Transcrevo informe (fonte CBIC). As empresas estão correndo atrás do prejuízo e buscando uma forma de evitar o bloqueio de crédito nas suas contas, de forma sucessiva, contra seus sócios. Segue abaixo uma resenha sobre o projeto de lei 5140/05. O problema que vejo aqui é que independente de existir lei o Judiciário só cumpre aquilo que acha justo, que quer. O exemplo disso é o salário de muitos que estão sendo alvo de penhora, quando a lei diz que salário é impenhorável. Além da lei, há que se criar severa punição para os que a descumprem a céu aberto.

Está prevista para esta semana, na Comissão de Constituição, Justiça e Cidadania (CCJC) da Câmara dos Deputados, a votação do Projeto de Lei (PL) 5140, de 2005, que“dispõe sobre a penhora “on line” nas execuções de sentenças trabalhistas e os limites da desconsideração da personalidade jurídica”. O projeto, de autoria do deputado Marcelo Barbieri (PMDB/SP), restringe as possibilidades de decretação judicial do bloqueio de conta corrente ou de aplicação financeira e a penhora sobre o dinheiro nelas depositado somente quando se tratar de execução definitiva, devendo limitar-se ao valor da condenação, atualizado e acrescido das despesas processuais; limita o bloqueio e a penhora sobre o dinheiro a percentual que não prejudique a gestão da empresa. Considera impenhoráveis a conta corrente destinada ao pagamento de salários dos empregados da empresa executada e o bem de família; além disso, impõe requisitos para a desconsideração da personalidade jurídica na execução de sentença trabalhista: prévia comprovação de ter ocorrido abuso de direito, desvio de finalidade, confusão patrimonial, excesso de poder, ocorrência de fato ou ato ilícito ou violação dos estatutos ou contrato social.

O projeto foi aprovado na Comissão de Desenvolvimento Econômico, Indústria e Comércio – CDEIC (com substitutivo), rejeitado na Comissão do Trabalho, de Administração e Serviço Público – CTASP e, na Comissão de Constituição e Justiça – CCJC aguarda apreciação do parecer do relator, deputado Zenaldo Coutinho (PSDB/PA), pela constitucionalidade e aprovação do PL 5140, de 2005 e do substitutivo da CDEIC.

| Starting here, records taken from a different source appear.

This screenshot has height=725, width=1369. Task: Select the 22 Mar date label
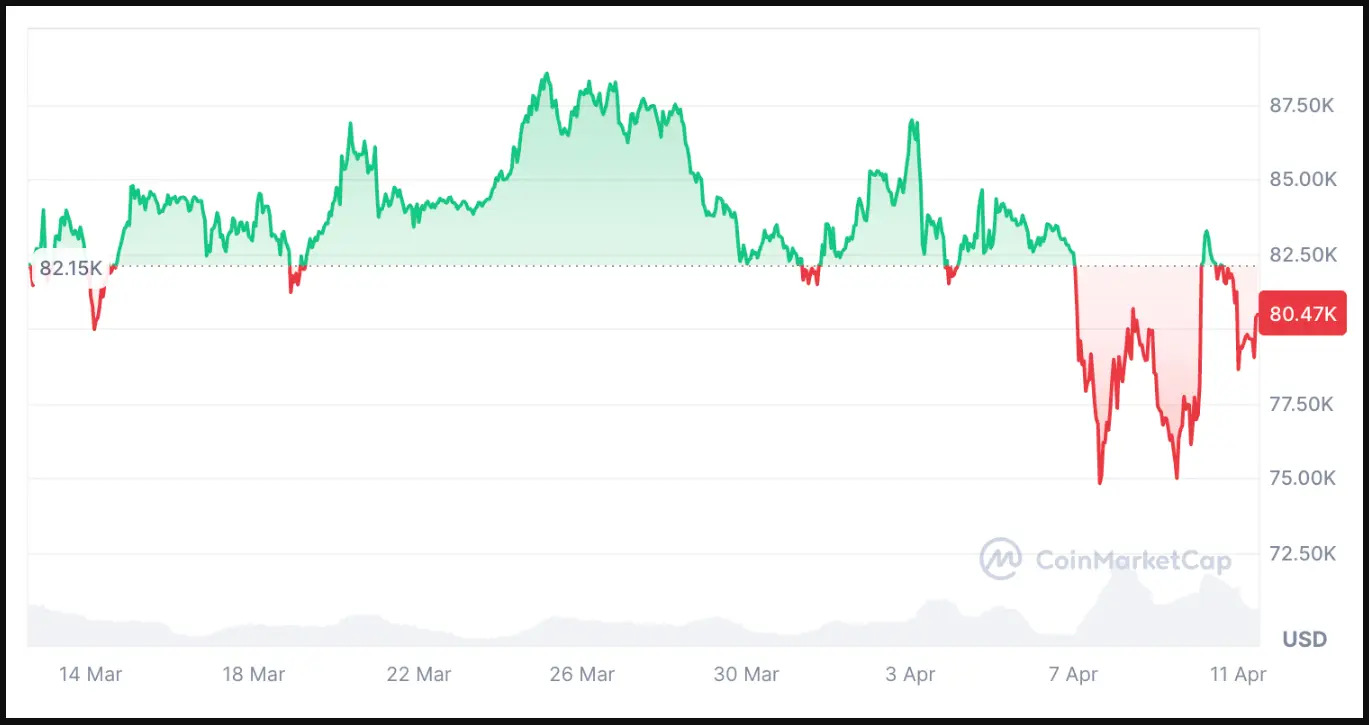click(418, 675)
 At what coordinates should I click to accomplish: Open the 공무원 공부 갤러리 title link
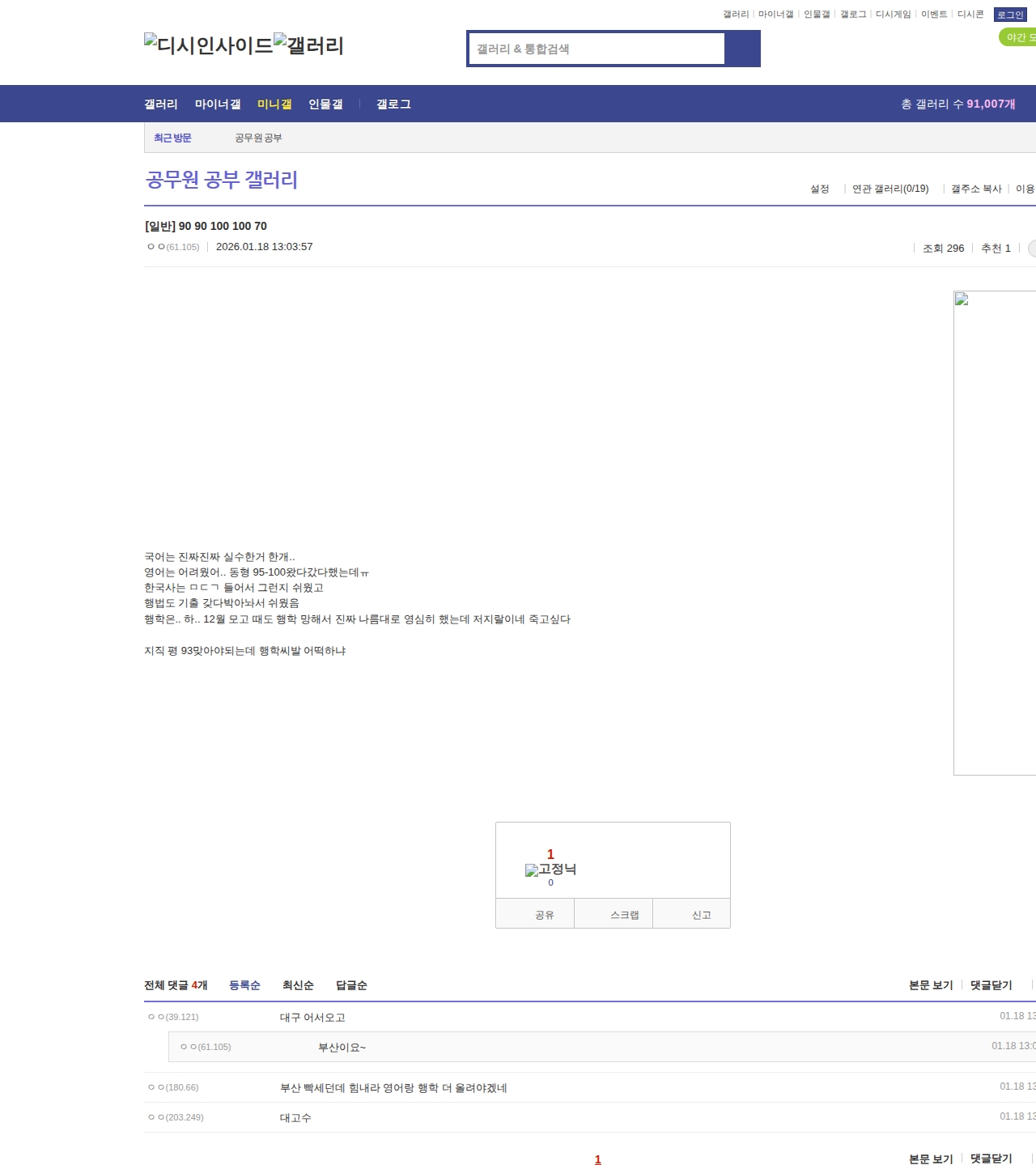(x=221, y=180)
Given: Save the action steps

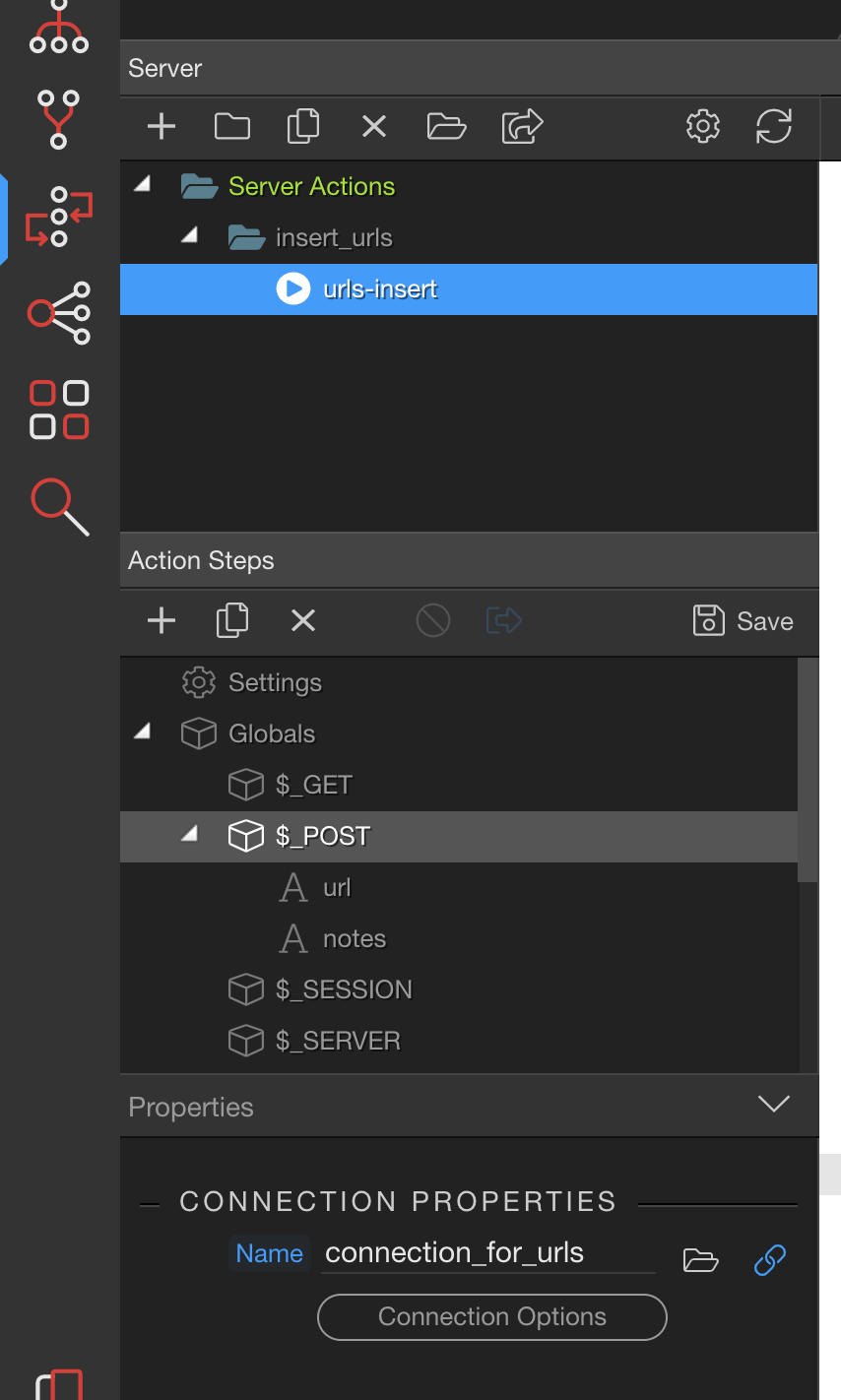Looking at the screenshot, I should [744, 621].
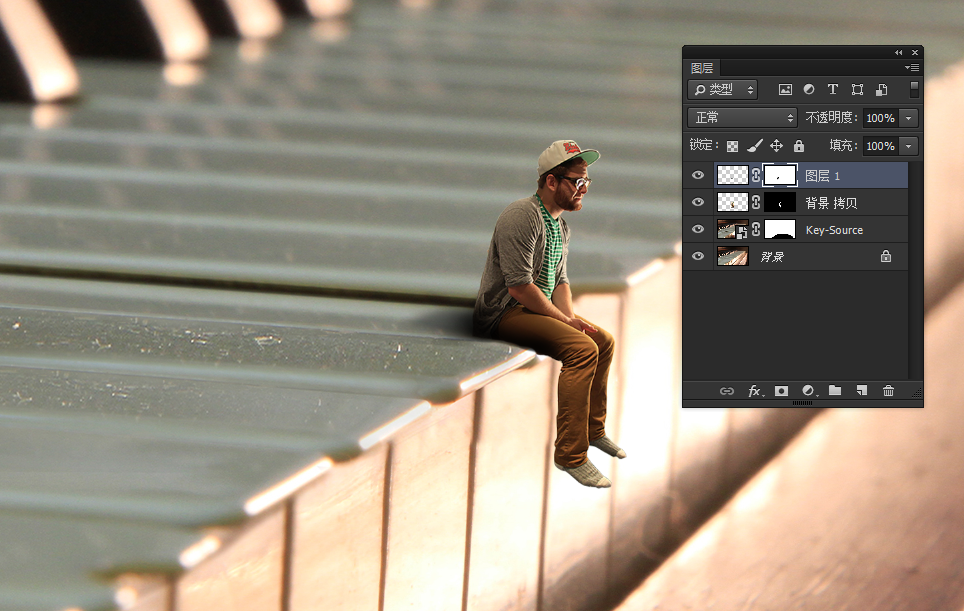Toggle visibility of the Key-Source layer
Viewport: 964px width, 611px height.
click(x=698, y=230)
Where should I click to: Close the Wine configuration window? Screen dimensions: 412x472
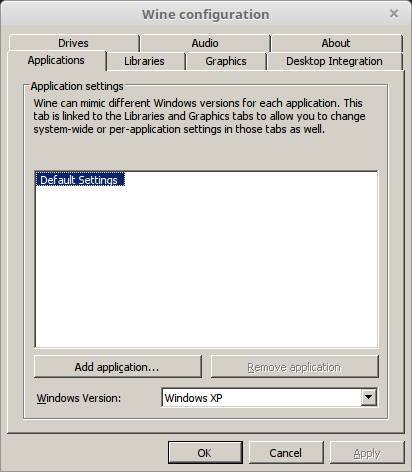pos(394,14)
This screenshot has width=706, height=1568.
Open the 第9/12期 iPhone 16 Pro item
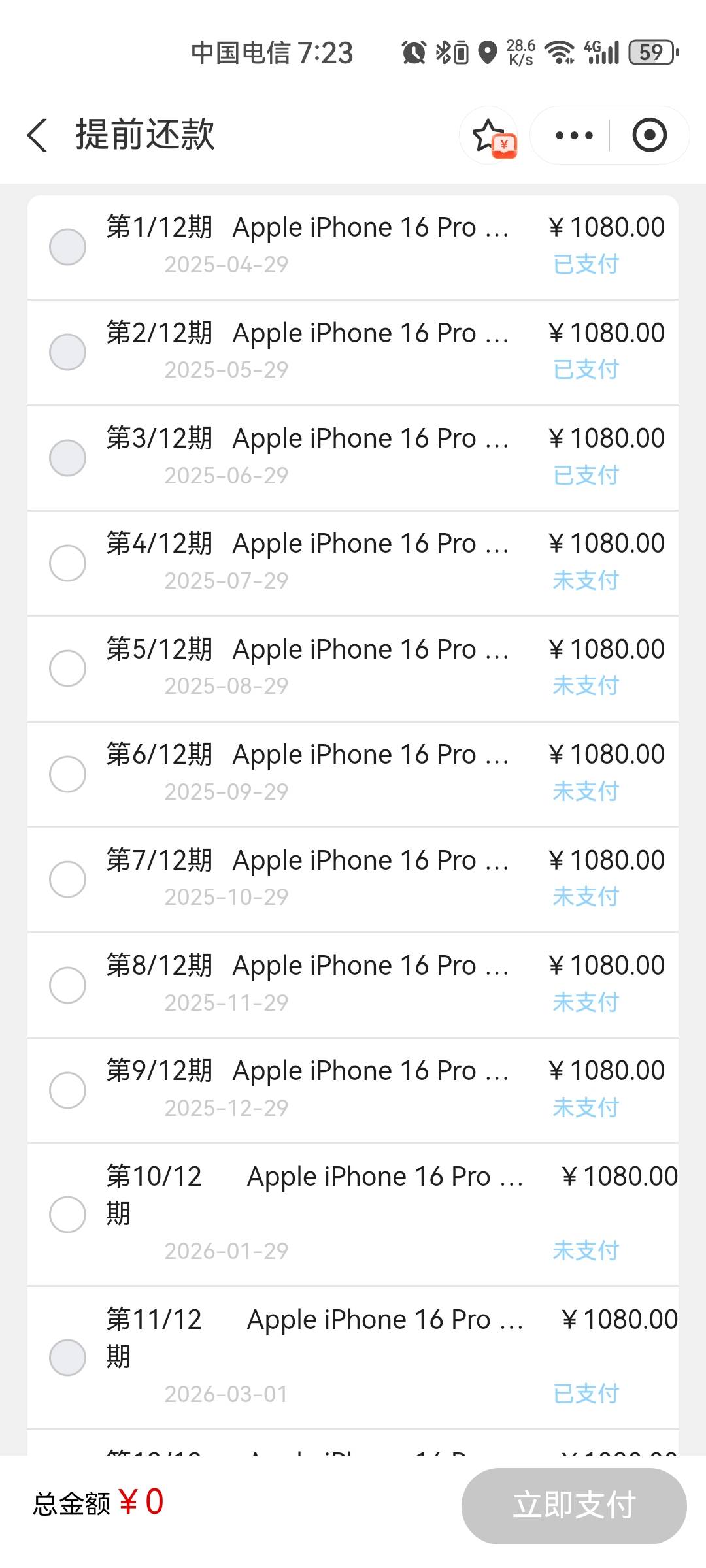353,1090

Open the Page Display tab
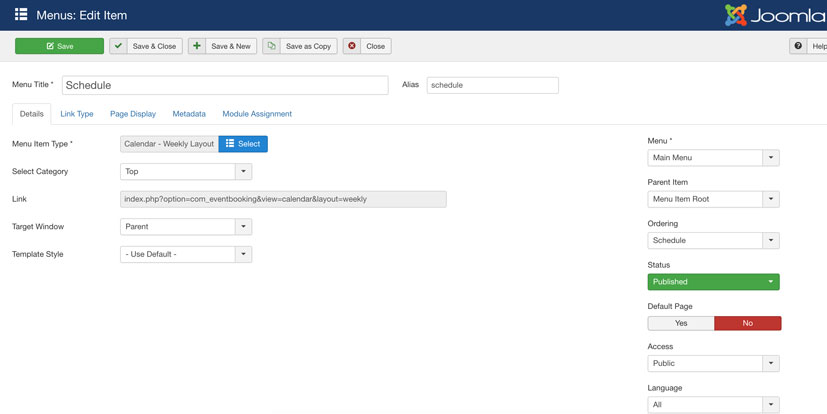click(133, 114)
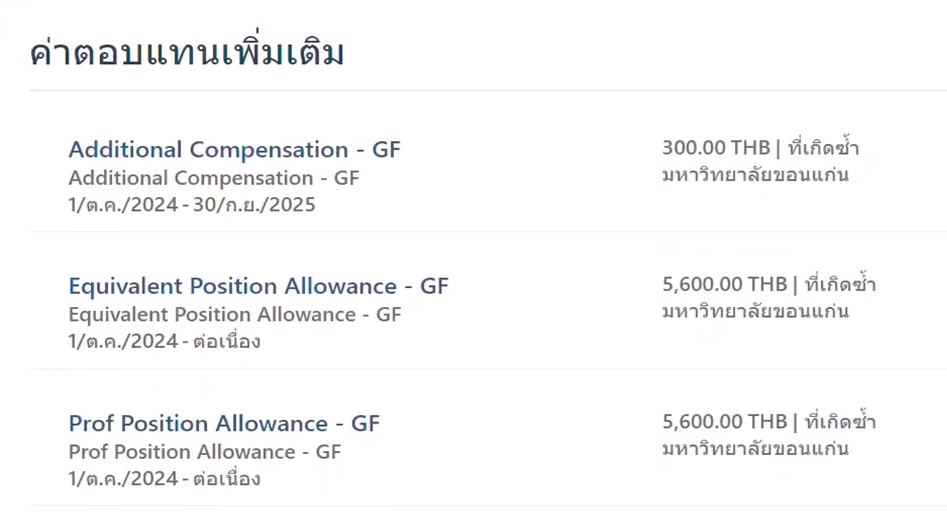Screen dimensions: 947x526
Task: Click the ที่เกิดซ้ำ label beside 300.00 THB
Action: click(824, 149)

O substitutivo da CDEIC inclui entre os bens considerados impenhoráveis, os estoques de mercadorias e insumos necessários ao giro comercial da empresa e os utensílios, máquinas e equipamentos indispensáveis às atividades da empresa. E acrescenta que o sócio poderá eximir-se da responsabilidade solidária, se pagar, depositar ou indicar bens societários livres e desembaraçados que respondam pelo débito trabalhista no prazo de 48 horas.

As regras traçadas na proposta não servem de obstáculo à celeridade da satisfação dos créditos trabalhistas; o que o projeto inibe é o uso indiscriminado, ilimitado e abusivo do instituto da penhora “on line”, consolidando a posição atual e iterativa do Tribunal Superior do Trabalho – TST. A invocação do princípio da duração razoável do processo não pode prevalecer quando há afronta aos princípios constitucionais da ampla defesa, do contraditório, da segurança jurídica, da livre iniciativa.

Não obstante as razões de constitucionalidade expendidas no parecer do relator, o deputado Luiz Couto (PT/PB) apresentou na CCJC Voto em Separado pela inconstitucionalidade da proposta.